Case:The patient was a 65-year-old man who visited the previous doctor with complaints of photophobia in both eyes for several days. He was referred to our hospital with a diagnosis of branch retinal artery occlusion in both eyes. At the time of the visit, his best corrected visual acuity was 0.8 in the right eye and 1.2 in the left eye. Optical coherence tomography(OCT)showed edema in the inner retinal layer, and fluorescence fundus angiography showed multiple occlusive retinal vasculitis in the periphery of both eyes. At the same time, the patient experienced testicular pain, urinary retention, and plantar numbness, and was admitted for systemic examination to rule out the possibility of malignant disease. A computed tomography(CT)scan revealed enlarged lymph nodes, and a biopsy revealed diffuse large B-cell lymphoma, for which chemotherapy(R-CHOP therapy/methotrexate high-dose intrathecal injection)was initiated. During the treatment, the patient developed tetraplegia and slow breathing, and a head MRI showed multiple small infarcts in the cerebellum, parietal lobe, and medulla oblongata. A bedside fundus examination on the 9th day of hospitalization showed improvement of retinal edema, but on the 14th day of hospitalization, soft white spots appeared on the right fundus. The patient's level of consciousness decreased on the 15th day of hospitalization and he died on the 16th day.

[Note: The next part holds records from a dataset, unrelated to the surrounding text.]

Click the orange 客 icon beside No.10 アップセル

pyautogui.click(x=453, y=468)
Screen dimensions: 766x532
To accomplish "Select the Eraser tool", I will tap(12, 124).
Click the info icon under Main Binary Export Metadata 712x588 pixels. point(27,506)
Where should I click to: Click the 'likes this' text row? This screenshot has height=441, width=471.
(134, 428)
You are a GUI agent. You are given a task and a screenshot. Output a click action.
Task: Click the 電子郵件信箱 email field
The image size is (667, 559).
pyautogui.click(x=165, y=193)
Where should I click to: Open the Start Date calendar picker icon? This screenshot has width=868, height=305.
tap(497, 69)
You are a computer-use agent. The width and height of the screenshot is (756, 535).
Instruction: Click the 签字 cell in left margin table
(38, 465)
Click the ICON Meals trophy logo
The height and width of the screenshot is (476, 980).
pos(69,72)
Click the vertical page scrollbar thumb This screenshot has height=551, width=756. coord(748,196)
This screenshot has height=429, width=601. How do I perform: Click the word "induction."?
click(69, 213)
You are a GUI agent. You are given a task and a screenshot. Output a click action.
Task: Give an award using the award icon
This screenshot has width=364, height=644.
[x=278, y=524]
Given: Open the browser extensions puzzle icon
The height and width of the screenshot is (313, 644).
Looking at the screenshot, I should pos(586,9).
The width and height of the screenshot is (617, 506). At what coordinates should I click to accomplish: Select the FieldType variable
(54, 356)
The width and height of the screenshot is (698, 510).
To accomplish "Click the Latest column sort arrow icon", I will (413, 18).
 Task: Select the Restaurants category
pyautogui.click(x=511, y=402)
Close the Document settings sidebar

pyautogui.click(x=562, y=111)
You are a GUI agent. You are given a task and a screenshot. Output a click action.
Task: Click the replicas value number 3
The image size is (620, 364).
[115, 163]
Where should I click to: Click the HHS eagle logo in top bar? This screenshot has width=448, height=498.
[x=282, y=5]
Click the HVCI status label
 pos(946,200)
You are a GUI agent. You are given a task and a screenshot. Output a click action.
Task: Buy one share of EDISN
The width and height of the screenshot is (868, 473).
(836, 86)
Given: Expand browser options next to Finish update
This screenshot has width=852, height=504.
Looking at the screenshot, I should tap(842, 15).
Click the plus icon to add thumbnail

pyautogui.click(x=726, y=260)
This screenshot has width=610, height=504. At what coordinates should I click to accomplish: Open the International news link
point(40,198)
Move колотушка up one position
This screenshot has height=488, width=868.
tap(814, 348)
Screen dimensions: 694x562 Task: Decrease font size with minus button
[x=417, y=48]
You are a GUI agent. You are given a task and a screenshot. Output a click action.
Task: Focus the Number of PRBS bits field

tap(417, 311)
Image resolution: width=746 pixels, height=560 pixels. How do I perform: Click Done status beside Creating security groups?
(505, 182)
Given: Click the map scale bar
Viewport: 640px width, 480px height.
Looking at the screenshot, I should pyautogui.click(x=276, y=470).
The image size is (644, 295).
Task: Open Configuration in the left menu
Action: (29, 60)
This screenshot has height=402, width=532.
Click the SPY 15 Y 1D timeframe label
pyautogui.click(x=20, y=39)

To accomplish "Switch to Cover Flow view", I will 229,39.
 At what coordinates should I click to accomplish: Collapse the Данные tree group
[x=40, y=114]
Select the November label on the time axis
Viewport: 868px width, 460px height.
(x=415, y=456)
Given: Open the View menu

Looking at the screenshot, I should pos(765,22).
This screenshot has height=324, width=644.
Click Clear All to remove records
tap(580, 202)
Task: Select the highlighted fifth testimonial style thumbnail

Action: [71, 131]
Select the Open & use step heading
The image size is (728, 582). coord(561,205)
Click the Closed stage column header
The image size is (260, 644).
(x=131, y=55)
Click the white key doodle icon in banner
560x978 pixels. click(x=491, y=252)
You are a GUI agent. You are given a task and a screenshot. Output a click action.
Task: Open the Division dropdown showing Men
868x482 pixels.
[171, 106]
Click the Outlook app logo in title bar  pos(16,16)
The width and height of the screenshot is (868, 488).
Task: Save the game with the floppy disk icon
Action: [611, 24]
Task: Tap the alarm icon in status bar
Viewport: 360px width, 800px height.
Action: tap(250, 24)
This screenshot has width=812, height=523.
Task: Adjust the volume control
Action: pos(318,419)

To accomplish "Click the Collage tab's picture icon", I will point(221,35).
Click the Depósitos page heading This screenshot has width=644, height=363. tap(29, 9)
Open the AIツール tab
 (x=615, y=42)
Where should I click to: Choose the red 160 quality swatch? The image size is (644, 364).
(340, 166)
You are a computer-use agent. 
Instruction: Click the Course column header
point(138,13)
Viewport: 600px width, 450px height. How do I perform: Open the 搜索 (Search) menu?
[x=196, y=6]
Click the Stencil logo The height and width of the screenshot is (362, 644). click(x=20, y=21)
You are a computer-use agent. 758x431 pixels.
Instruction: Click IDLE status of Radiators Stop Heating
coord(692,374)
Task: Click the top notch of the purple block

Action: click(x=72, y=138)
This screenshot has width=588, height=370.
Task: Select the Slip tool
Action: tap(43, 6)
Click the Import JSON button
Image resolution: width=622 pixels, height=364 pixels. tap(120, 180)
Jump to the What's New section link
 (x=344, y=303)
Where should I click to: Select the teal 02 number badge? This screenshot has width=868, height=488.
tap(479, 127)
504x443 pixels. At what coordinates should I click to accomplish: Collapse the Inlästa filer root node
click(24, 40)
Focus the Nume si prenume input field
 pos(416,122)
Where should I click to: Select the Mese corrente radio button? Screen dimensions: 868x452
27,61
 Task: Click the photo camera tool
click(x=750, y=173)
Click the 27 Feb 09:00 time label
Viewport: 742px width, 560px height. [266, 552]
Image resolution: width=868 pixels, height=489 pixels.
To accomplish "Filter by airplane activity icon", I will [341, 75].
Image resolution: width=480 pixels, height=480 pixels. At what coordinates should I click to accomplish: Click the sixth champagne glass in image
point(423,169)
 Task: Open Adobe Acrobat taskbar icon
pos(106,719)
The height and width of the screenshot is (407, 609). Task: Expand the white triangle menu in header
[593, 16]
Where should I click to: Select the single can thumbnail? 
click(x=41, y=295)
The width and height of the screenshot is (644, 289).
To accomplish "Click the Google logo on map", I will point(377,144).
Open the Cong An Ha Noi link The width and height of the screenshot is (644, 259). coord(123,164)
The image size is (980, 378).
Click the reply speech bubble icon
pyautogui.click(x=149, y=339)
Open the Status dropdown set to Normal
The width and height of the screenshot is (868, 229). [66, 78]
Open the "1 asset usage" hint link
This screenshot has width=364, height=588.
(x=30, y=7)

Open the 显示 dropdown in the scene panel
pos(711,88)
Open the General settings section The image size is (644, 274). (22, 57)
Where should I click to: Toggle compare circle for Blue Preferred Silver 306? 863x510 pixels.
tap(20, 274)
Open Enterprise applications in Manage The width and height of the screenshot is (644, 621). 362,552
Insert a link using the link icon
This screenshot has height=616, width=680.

Conclusion:In this case, early systemic examination was performed suspecting the involvement of systemic diseases in addition to ocular inflammatory diseases, which led to the diagnosis of malignant lymphoma. Although the disease was life-threatening and the patient died from malignant lymphoma, it suggests the importance of early systemic examination considering the possibility of systemic malignant diseases when occlusive retinal vasculitis is observed in both eyes.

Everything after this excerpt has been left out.